As NAFTA renegotiations continue to drag on, U.S. Rep. Ron Kind warns a failure to reach an agreement could hurt the United States’ deal-making capacity with other nations.
Kind said he was “concerned about the larger message” an impasse could send to the rest of the world.
“If we can’t figure out a way to make nice with our two border neighbors, there’s not a country in the world that’s going to be willing to sit down and talk to the United States of America with any confidence that we’re going to be good faith negotiations and trustworthy partners willing to live up to the terms of our agreement,” the La Crosse Dem told WisPolitics.com in an interview this week..
National media reports in recent weeks have shown the tri-county talks over the North American Free Trade Agreement have been bogged down as the Trump administration earlier this month missed an informal deadline to get a revamped deal to Congress for approval.
While Kind supports effort to modernize NAFTA, he also cautioned that if President Trump were to pull out of the deal, the state’s dairy industry could be in “extreme jeopardy.”
That’s because, he said, Mexico is a top dairy export market that if lost would mean Wisconsin farmers would see “even lower milk prices” and the state’s greater dairy infrastructure would be endangered.
Kind, who said he’s been meeting with Trump’s trade team to talk NAFTA, also raised concerns about the tariffs the administration has imposed, saying the president is “inching us closer and closer to (a) trade war every day.”
Kind also is rebuffing a proposed constitutional amendment that would lay out term limits for members of Congress.

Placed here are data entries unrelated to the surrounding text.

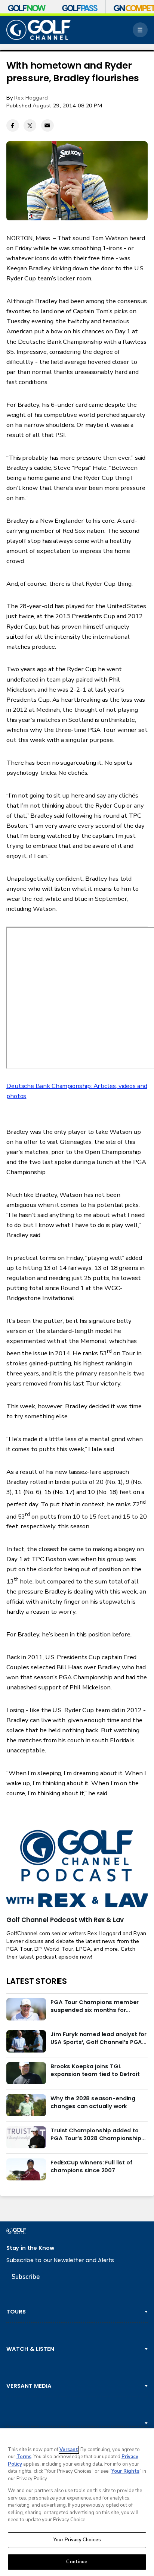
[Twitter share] (30, 125)
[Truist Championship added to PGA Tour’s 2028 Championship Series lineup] (26, 2137)
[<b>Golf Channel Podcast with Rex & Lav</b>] (77, 1869)
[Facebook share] (12, 125)
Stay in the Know (30, 2248)
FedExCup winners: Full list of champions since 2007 (91, 2166)
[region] (77, 2502)
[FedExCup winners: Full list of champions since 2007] (26, 2169)
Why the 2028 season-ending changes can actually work (92, 2102)
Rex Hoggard (31, 97)
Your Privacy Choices (77, 2539)
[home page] (38, 30)
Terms (23, 2456)
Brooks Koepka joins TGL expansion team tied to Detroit (94, 2070)
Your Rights (125, 2471)
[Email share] (47, 125)
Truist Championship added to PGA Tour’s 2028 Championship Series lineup (95, 2134)
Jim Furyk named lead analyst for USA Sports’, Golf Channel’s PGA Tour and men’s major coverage (98, 2038)
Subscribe (26, 2277)
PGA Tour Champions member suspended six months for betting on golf (94, 2006)
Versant (68, 2449)
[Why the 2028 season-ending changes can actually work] (26, 2105)
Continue (76, 2561)
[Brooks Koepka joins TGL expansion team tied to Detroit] (26, 2073)
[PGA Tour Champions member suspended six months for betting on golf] (26, 2009)
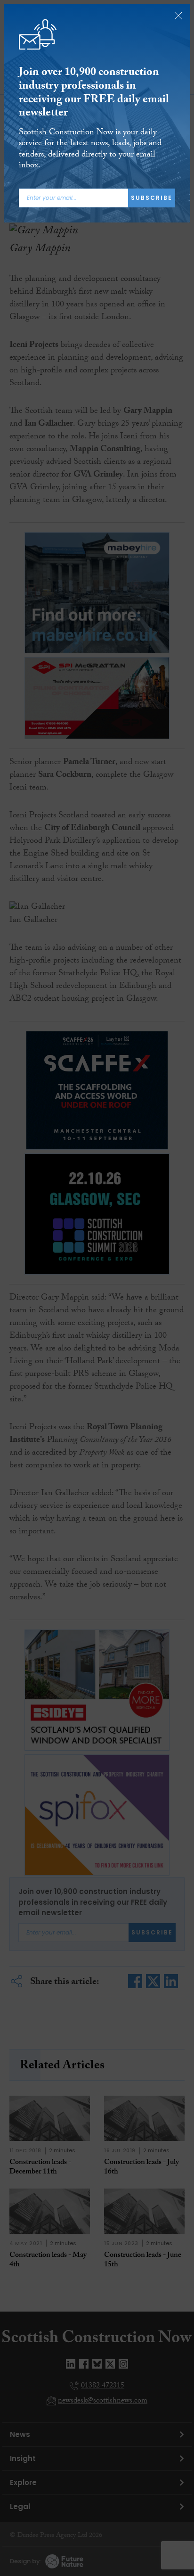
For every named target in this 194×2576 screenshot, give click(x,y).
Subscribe (151, 198)
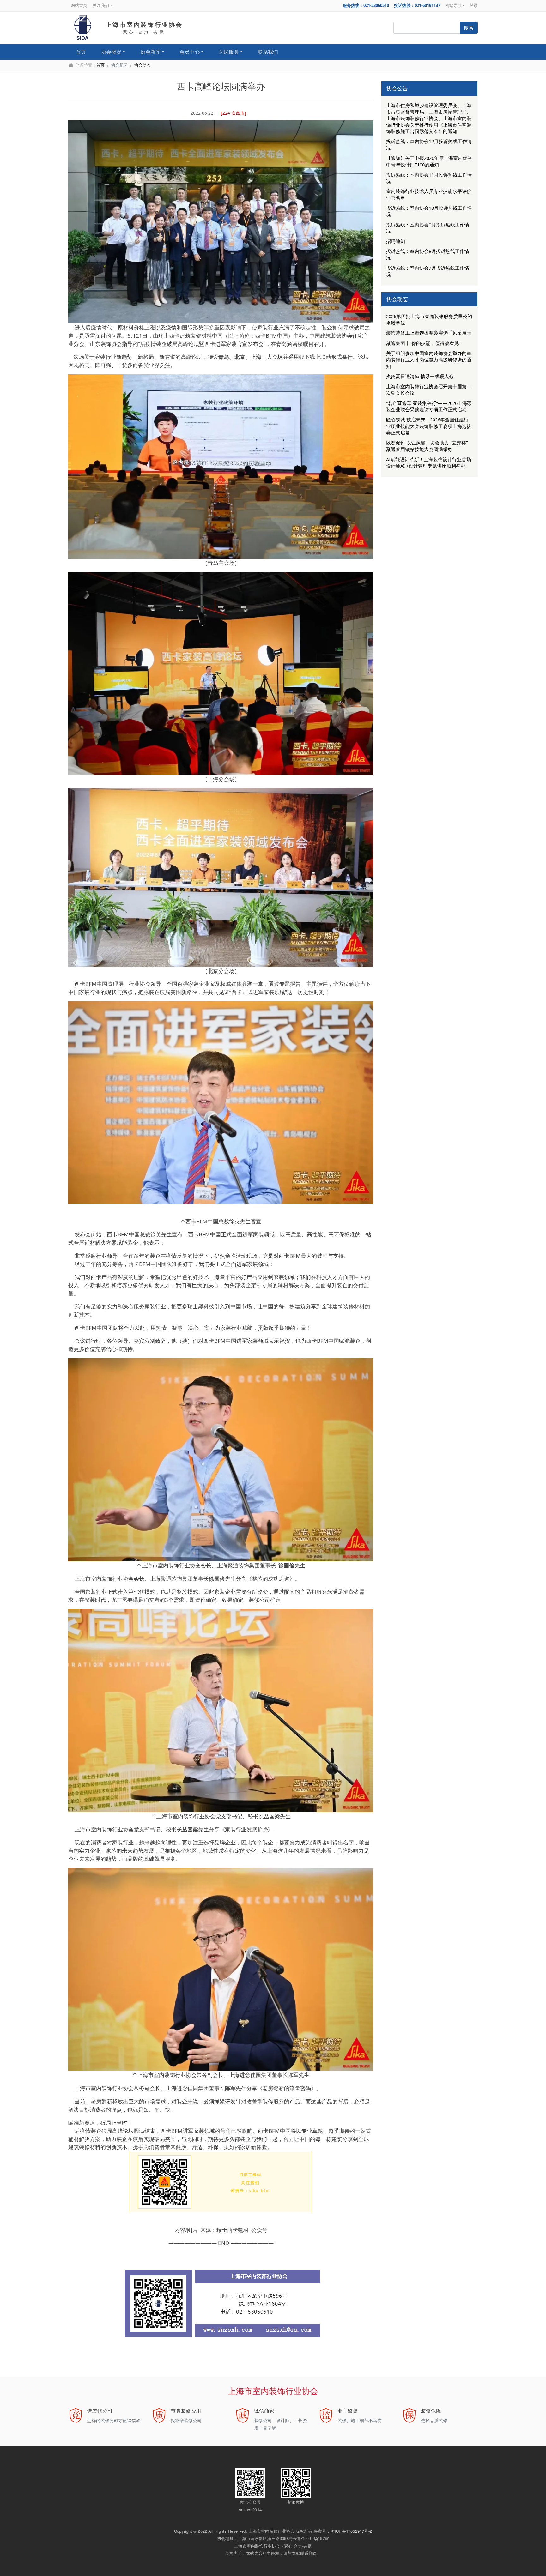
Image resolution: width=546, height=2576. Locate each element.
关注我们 (101, 5)
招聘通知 (395, 241)
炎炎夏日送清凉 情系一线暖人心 (420, 376)
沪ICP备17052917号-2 (351, 2531)
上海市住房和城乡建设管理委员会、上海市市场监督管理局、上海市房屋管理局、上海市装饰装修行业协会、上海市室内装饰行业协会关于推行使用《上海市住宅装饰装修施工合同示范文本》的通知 (428, 118)
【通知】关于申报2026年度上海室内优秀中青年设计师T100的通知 (429, 161)
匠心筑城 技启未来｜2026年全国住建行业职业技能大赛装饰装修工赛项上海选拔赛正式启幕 (428, 426)
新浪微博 (296, 2502)
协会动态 (142, 65)
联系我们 (268, 51)
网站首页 (79, 5)
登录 (474, 5)
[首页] (82, 28)
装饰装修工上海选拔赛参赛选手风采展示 (428, 332)
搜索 (469, 27)
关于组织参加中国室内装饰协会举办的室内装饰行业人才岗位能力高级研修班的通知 (428, 359)
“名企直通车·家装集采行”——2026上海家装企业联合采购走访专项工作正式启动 (429, 406)
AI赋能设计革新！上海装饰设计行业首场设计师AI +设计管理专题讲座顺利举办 (428, 462)
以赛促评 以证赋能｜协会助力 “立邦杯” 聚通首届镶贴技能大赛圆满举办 (427, 445)
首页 (81, 51)
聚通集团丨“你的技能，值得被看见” (423, 343)
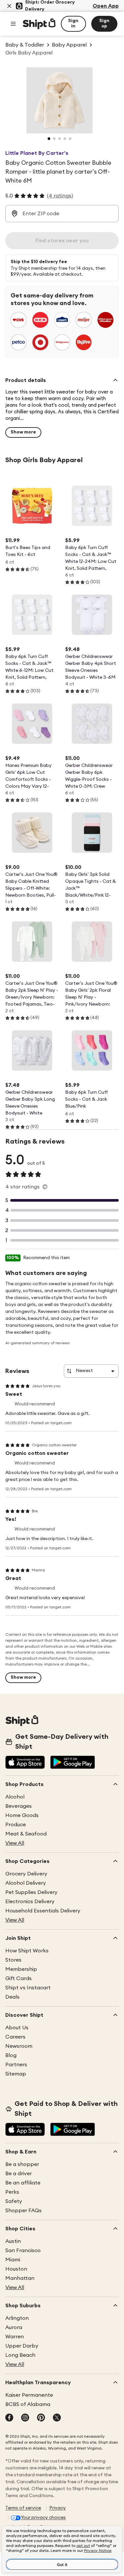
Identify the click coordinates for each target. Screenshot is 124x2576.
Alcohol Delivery (25, 1883)
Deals (12, 1997)
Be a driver (18, 2173)
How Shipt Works (27, 1950)
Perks (12, 2192)
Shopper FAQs (23, 2210)
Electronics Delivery (30, 1901)
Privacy (57, 2508)
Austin (13, 2241)
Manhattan (19, 2278)
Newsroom (18, 2046)
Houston (16, 2269)
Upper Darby (21, 2346)
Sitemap (15, 2074)
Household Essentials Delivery (42, 1910)
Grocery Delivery (26, 1873)
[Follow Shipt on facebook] (9, 2418)
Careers (15, 2037)
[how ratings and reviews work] (45, 1187)
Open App (106, 6)
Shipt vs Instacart (28, 1987)
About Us (16, 2027)
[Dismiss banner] (9, 6)
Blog (11, 2055)
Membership (21, 1969)
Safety (13, 2201)
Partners (16, 2064)
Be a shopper (22, 2164)
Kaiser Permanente (29, 2395)
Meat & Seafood (26, 1834)
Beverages (18, 1806)
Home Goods (22, 1815)
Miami (12, 2259)
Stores (13, 1960)
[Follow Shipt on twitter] (57, 2418)
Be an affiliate (22, 2182)
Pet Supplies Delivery (31, 1892)
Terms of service (23, 2508)
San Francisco (23, 2250)
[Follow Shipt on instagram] (25, 2418)
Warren (14, 2336)
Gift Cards (18, 1978)
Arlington (17, 2318)
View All (14, 1843)
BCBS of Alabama (27, 2404)
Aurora (13, 2327)
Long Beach (20, 2355)
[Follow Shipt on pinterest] (41, 2418)
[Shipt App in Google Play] (72, 1763)
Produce (15, 1824)
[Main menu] (13, 23)
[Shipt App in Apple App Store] (25, 1763)
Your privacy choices (43, 2517)
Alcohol (14, 1797)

The push, spearheaded by fellow Wisconsin U.S. Rep. Mike Gallagher, would limit members of the House to six terms and those of the Senate to two terms. President Trump has previously expressed support for the effort.
But while there are many new faces in both chambers, Kind said Congress has “gotten worse” because of the loss of institutional memory surrounding how to broker deals, find common ground and get along with one another.
Roughly one-third of the members of the Senate are in their first term, and Kind said “a majority” of House members have served fewer than three terms.
“It looks good on a bumper sticker — just term limits, throw all the bums out. But we’ve been doing that in the last few elections, with a tremendous amount of turnover and new faces joining Congress. And I submit Congress is getting worse rather than better with the new personalities that are coming to Washington,” said Kind, in Congress since 1997.
Kind also says “things have changed” in his 3rd CD since the 2016 general election when the district backed President Trump.
Pointing to Dem Sen. Patty Schachtner’s win in the special election for the 10th SD in January and liberal leaning Milwaukee County Judge Rebecca Dallet’s victory in the state Supreme Court race, Kind said people in his district “sense that things are not going in the right direction.”
Kind also said constituents in his district were largely concerned over what they saw as the limited economic benefit of Foxconn, adding it’s seen as an example “of southeastern Wisconsin being taken care of and the rest of the state being neglected.”
On the Dem guv race, Kind said he doesn’t see himself endorsing early “given the strengths of so many of these campaigns out there.” But he’s confident in the Dem chances for the seat, saying there’s an “eight year itch” to replace Gov. Scott Walker.
Asked if he would support Nancy Pelosi, of California, as House speaker should Dems win that chamber in November, Kind noted that he voted against her last time, but didn’t say whether he’d oppose her again or if he backed any particular Democrat to replace her as leader.
“I think either way, if we pull up short (in November), there’s going to be leadership change; if we’re in the majority but by a slim majority, there’s going to be leadership change,” he said.